危険なゾーン。ガンバ大阪はなぜ勝てないのか?「年齢は関係ない」、まずやるべきことがある【コラム】
明治安田生命J1リーグ第6節、湘南ベルマーレ対ガンバ大阪が1日に行われ、4-1でガンバは大敗を喫した。開幕から6試合勝利がないガンバが、J2降格も視野に入る「危険なゾーン」にいることは間違いない。苦境から抜け出し、浮上するためのヒントはどこにあるのだろうか。(取材・文:元川悦子)
●ガンバ大阪、悪夢の4失点
3月のインターナショナルマッチデー(IMD)が終わり、再開されたJリーグ。4月1日の湘南ベルマーレ対ガンバ大阪戦は28日のコロンビア代表戦に先発した町野修斗、代表活動に参加した谷晃生、半田陸の3選手が一堂に会するということで注目度が高まった。
さらに言うと、湘南の山口智監督、阿部浩之、小野瀬康介はかつてガンバで仕事をした面々。逆に谷は昨季まで湘南にレンタル移籍しており、そういった人間模様も入り混じる「因縁マッチ」となった。
試合はガンバが押し込む形でスタート。開始13分には宇佐美貴史に代わってキャプテンマークを巻く山本悠樹のシュートが右ポストを直撃する決定機を作る。ダニエル・ポヤトス監督体制1年目のガンバは開幕からここまで未勝利。IMD期間にじっくりチーム強化を図ったこともあり、「この日は絶対に勝つ」という意気込みが表れていた。

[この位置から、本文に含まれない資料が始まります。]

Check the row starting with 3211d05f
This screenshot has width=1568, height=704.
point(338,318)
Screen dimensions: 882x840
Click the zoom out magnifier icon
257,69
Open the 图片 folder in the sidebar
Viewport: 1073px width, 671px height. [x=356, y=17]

だが、その勢いを削ぐショッキングな出来事が起きる。それが前半21分の湘南・町野の先制弾だ。
湘南が自陣ゴール前から蹴り出したロングボールを、前線に残っていた町野が頭で落とし、阿部がダイレクトで前線へ。これを読んでいた谷が飛び出し、難なくクリアすると思われたが、ワンバウンドしたボールをキックミス。次の瞬間、日本代表FWは無人のゴール前へ走り、落ち着いて右足で押し込む。思わぬ形で先制点を手に入れたのだ。

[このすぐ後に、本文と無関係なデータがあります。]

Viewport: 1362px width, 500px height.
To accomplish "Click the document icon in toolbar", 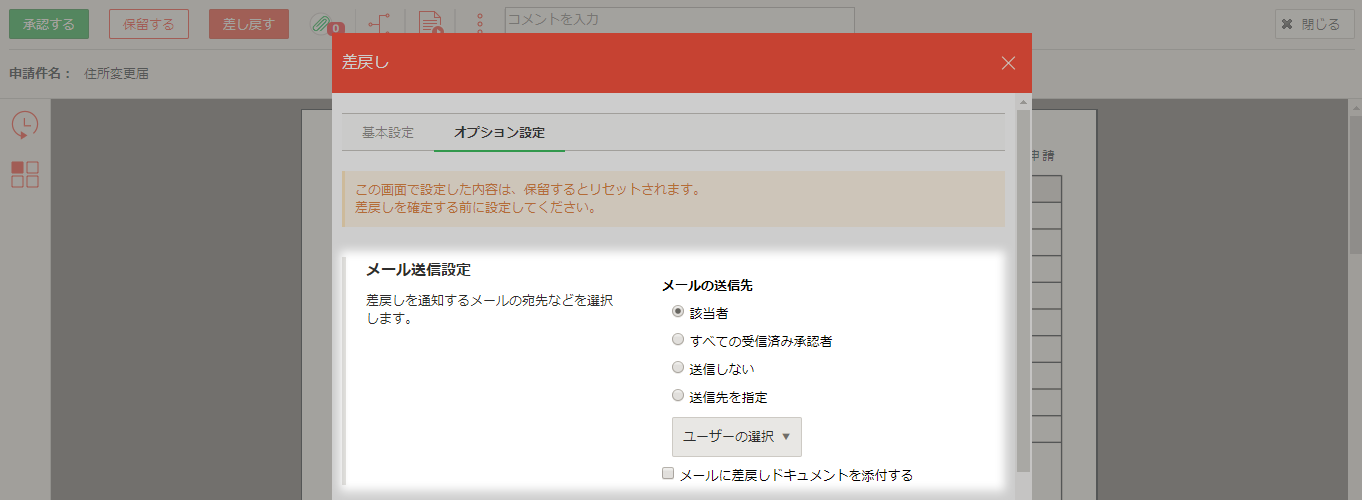I will pyautogui.click(x=430, y=23).
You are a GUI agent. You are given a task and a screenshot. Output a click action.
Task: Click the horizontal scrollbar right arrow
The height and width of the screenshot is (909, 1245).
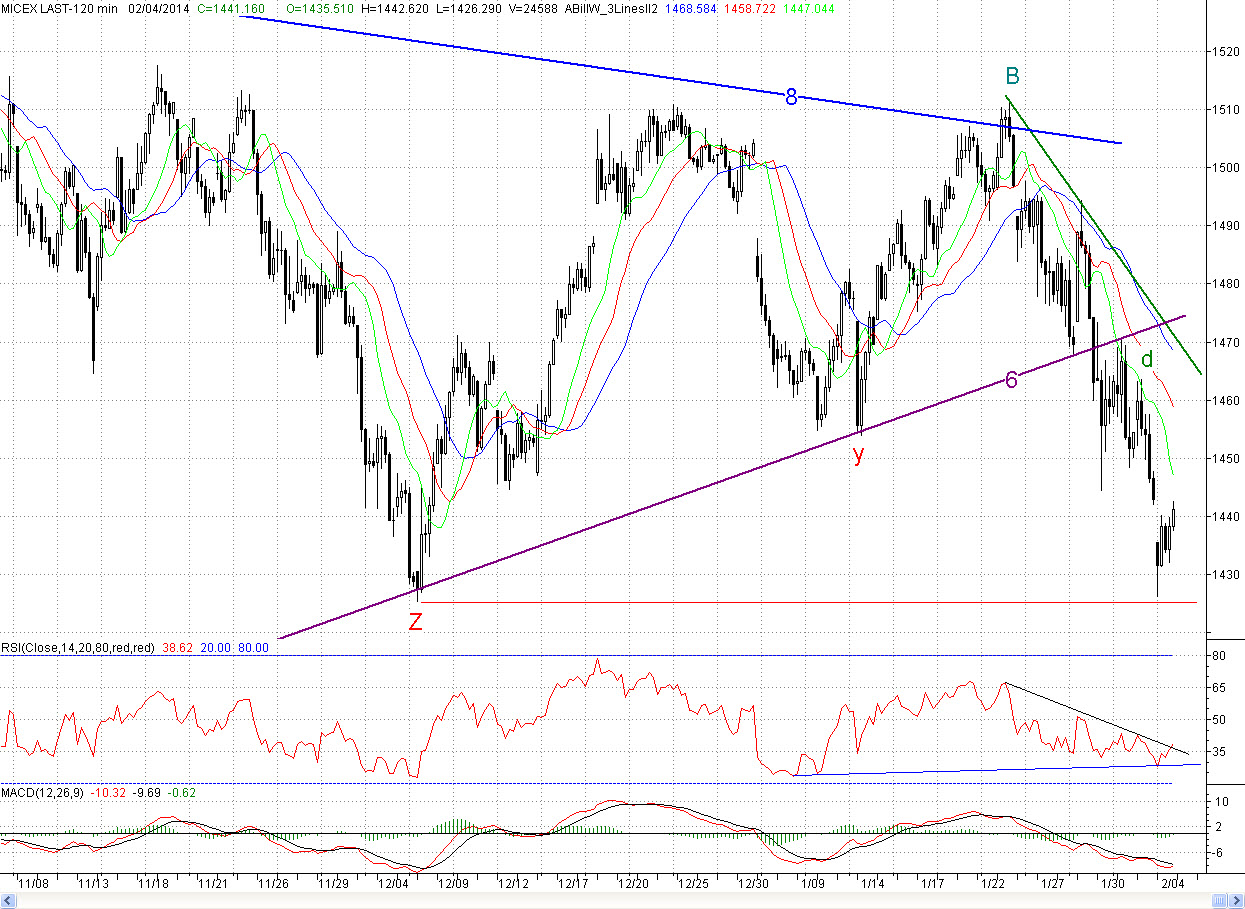tap(1234, 901)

これで困惑し、混乱したのがガンバ。江川湧清、黒川圭介、半田、谷と25歳以下の若手中心で構成する守備陣がバタバタし、守備組織が機能しなくなったのだ。
●「プレッシャーに耐える経験が足りていない」
「僕はキャプテンマークを巻かせてもらっているので、『率先してやらないといけない』と普段から思っています。(三浦)弦太君とか(食野)亮太郎とかは反応してくれる一方で、全員が切り替えられているかと言ったらそんなことはない」と山本悠樹もムードの悪さを感じながら戦っていたが、思うように修正が利かなかったという。
ポヤトス監督も「一言で言うと『怖さ』。プレッシャーに耐える経験が足りていない」と指摘したが、強烈なリーダーシップを示せる選手は残念ながら見当たらなかった。
それが前半38、40、42分の連続失点につながってしまう。得点者は全て町野だった。
2失点目は石原広教の右クロスをクリアしきれず、ガンバDF3人に当たってフリーの町野にこぼれ、押し込まれる形だった。3失点目は永木亮太のFKを谷がなんとか触ったが、ファーの角度のない位置から町野が直接ゴールに蹴り込んだ。さらに4失点目も相手に自在にボールをつながれ、最終的には中野嘉大のクロスに町野が反応した。いったんはオフサイドと判断されたが、VARオンリーレビューの末にゴールが認定される結果となった。
相手エースFWに21分間で4ゴールを決められるという信じがたい展開に、ガンバの選手たちは呆然とするしかなかった。「1失点だったらゲームは壊れなかったと思いますが、3失点、4失点となると厳しくなってくる」と山本悠樹も悔しさを吐露した。
●元ガンバ大阪戦士「年齢は関係ない」
強い時代のガンバだったら、苦境に陥った時に踏みとどまれる底力があった。遠藤保仁や今野泰幸は激しく要求しあっただろうし、丹羽大輝は真っ先に怒号を浴びせていたはずだ。2020年に2位になったチームを振り返っても倉田秋、昌子源らがいて、ここぞという時に声を出し、闘争心を掻き立てていたはずだ。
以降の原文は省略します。